### WHAT THE TASK ASKS
Quote exactly the lines running from the line with "This screenshot has width=1512, height=975." to the end of the entries, including both, and nothing else.

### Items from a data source
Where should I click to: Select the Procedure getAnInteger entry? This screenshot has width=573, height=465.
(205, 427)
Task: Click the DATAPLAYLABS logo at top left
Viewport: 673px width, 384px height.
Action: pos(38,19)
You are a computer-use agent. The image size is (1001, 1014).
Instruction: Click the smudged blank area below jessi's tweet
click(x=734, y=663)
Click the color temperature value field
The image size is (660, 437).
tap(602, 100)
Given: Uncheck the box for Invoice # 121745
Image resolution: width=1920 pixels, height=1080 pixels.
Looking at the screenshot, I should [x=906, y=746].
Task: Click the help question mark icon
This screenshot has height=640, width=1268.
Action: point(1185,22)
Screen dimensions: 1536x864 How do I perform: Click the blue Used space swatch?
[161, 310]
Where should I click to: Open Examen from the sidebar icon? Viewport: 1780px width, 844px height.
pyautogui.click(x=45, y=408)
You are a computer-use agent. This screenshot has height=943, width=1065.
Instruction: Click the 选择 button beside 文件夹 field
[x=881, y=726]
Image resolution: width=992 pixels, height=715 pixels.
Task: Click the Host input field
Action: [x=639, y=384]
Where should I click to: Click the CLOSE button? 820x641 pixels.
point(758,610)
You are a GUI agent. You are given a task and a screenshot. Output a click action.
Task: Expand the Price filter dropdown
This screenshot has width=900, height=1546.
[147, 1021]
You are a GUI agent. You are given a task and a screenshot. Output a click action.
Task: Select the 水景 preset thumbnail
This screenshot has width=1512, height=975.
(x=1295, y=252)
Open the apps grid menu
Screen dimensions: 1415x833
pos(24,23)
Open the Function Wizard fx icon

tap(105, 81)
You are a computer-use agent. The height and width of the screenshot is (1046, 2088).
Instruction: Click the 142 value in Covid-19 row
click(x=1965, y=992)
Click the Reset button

### EXPECTED OUTPUT
This screenshot has width=1512, height=975.
(x=1295, y=252)
Open the apps grid menu
Screen dimensions: 1415x833
pos(24,23)
Open the Function Wizard fx icon

tap(105, 81)
You are a computer-use agent. The height and width of the screenshot is (1046, 2088).
Instruction: Click the 142 value in Covid-19 row
click(x=1965, y=992)
Click the Reset button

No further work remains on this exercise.